__Exercise__:
Duplicate the records below, starting at the line that contains "Find the location of a particular element. This" and ending after the line that contains "center [1576, 1006].".

[Collected data entries]
-- Begin --

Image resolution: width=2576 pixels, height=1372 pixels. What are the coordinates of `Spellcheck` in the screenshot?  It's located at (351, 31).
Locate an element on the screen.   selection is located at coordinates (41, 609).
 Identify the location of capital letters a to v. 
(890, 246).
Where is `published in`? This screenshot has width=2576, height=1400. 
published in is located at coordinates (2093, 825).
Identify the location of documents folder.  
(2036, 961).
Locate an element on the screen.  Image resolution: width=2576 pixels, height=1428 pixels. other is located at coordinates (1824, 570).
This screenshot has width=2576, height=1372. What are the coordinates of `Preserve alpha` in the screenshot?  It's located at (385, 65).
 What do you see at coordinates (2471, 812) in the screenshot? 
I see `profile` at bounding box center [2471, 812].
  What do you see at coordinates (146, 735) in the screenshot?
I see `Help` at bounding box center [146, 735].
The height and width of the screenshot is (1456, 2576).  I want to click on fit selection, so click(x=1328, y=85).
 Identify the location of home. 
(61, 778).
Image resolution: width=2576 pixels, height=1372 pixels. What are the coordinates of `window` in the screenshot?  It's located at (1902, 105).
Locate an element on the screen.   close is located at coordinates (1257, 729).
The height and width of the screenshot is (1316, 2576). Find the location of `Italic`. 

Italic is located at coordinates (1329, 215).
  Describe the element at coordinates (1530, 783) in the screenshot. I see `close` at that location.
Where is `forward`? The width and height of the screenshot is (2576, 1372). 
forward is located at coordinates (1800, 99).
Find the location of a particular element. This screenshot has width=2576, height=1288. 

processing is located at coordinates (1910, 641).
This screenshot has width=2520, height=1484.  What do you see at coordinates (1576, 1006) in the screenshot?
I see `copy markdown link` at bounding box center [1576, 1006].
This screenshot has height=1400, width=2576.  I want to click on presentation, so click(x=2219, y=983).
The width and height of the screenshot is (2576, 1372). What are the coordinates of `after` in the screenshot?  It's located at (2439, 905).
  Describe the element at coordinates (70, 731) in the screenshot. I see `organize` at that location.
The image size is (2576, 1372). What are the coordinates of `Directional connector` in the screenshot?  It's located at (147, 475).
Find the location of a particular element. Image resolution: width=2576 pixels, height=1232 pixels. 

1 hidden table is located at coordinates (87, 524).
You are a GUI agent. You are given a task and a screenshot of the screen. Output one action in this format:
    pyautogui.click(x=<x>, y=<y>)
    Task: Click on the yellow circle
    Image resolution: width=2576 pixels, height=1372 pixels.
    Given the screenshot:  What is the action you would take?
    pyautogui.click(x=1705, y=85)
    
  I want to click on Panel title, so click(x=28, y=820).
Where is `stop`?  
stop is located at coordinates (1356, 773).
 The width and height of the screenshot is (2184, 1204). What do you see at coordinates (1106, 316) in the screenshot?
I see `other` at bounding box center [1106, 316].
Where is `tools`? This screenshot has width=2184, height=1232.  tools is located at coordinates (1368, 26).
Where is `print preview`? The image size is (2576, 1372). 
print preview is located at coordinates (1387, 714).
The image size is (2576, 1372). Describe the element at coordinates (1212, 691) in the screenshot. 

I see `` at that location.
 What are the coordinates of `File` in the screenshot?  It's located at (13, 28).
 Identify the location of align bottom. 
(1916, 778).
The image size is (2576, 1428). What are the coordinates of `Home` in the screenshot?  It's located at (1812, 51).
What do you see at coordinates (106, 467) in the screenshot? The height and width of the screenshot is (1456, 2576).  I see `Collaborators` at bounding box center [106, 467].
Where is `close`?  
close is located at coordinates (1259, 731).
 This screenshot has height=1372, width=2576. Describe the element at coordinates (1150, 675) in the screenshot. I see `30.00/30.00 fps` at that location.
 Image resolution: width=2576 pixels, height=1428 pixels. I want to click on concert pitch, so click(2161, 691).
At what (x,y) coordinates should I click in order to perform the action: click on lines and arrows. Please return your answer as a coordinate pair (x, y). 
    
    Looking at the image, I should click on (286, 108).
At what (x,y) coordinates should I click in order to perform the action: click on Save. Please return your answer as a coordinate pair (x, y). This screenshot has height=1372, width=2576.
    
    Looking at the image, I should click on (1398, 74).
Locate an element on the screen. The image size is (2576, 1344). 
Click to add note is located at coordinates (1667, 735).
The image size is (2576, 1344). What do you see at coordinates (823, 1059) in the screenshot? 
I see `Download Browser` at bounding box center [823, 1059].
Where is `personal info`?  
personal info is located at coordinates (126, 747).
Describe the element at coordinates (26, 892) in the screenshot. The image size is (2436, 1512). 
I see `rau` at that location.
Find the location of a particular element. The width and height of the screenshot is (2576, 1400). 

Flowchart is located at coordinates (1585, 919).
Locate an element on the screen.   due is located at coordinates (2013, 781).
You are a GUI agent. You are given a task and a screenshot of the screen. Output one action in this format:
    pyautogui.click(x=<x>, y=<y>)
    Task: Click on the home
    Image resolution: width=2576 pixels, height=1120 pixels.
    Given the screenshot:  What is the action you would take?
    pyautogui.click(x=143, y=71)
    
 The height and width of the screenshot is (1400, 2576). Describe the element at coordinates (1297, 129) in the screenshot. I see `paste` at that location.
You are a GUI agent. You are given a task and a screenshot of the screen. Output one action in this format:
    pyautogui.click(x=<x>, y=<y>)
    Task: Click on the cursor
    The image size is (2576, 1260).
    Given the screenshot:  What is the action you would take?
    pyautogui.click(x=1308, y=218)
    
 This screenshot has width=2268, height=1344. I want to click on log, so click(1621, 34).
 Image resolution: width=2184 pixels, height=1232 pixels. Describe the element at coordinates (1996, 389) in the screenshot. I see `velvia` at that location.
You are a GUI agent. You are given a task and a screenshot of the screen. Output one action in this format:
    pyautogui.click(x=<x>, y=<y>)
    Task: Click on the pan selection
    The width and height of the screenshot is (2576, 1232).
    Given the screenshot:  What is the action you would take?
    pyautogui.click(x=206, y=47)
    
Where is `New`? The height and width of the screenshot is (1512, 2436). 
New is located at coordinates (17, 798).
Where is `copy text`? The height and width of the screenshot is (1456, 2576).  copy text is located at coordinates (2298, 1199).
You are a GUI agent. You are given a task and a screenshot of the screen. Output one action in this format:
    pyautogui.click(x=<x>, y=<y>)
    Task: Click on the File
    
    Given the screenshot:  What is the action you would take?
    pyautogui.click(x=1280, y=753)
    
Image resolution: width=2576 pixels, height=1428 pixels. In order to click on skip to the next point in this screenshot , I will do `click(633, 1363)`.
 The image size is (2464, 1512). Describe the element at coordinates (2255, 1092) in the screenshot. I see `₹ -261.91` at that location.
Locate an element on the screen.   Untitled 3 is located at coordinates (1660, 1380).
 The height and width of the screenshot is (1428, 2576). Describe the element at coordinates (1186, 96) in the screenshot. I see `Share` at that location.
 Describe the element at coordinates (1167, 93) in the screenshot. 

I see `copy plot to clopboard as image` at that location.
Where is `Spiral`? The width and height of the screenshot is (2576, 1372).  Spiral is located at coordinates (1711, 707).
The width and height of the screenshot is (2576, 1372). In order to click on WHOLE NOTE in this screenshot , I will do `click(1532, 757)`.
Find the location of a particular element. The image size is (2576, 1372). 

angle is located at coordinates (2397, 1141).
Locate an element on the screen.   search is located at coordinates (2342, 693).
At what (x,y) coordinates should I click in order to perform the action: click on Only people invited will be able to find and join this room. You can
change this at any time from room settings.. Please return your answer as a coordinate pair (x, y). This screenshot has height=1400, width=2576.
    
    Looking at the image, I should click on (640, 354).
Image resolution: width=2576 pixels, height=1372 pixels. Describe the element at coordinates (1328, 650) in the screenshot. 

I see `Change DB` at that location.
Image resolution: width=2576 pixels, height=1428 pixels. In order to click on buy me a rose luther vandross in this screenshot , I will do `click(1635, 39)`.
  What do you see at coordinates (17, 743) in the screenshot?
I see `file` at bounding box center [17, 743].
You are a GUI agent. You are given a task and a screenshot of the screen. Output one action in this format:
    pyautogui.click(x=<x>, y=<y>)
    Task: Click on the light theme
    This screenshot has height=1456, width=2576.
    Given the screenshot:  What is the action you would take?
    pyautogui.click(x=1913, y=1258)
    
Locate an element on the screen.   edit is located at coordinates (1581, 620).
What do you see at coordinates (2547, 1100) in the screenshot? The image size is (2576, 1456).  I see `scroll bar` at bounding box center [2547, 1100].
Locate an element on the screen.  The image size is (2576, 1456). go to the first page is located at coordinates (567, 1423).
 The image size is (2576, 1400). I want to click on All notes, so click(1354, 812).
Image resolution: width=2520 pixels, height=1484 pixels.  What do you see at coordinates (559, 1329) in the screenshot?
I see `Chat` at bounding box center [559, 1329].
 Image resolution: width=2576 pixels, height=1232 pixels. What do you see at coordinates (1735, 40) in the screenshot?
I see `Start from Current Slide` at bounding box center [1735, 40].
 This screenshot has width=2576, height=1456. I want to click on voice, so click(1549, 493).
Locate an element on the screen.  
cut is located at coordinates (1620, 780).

-- End --

__Output for this exercise__:
Find the location of a particular element. This screenshot has width=2576, height=1288. 

processing is located at coordinates (1910, 641).
This screenshot has width=2520, height=1484.  What do you see at coordinates (1576, 1006) in the screenshot?
I see `copy markdown link` at bounding box center [1576, 1006].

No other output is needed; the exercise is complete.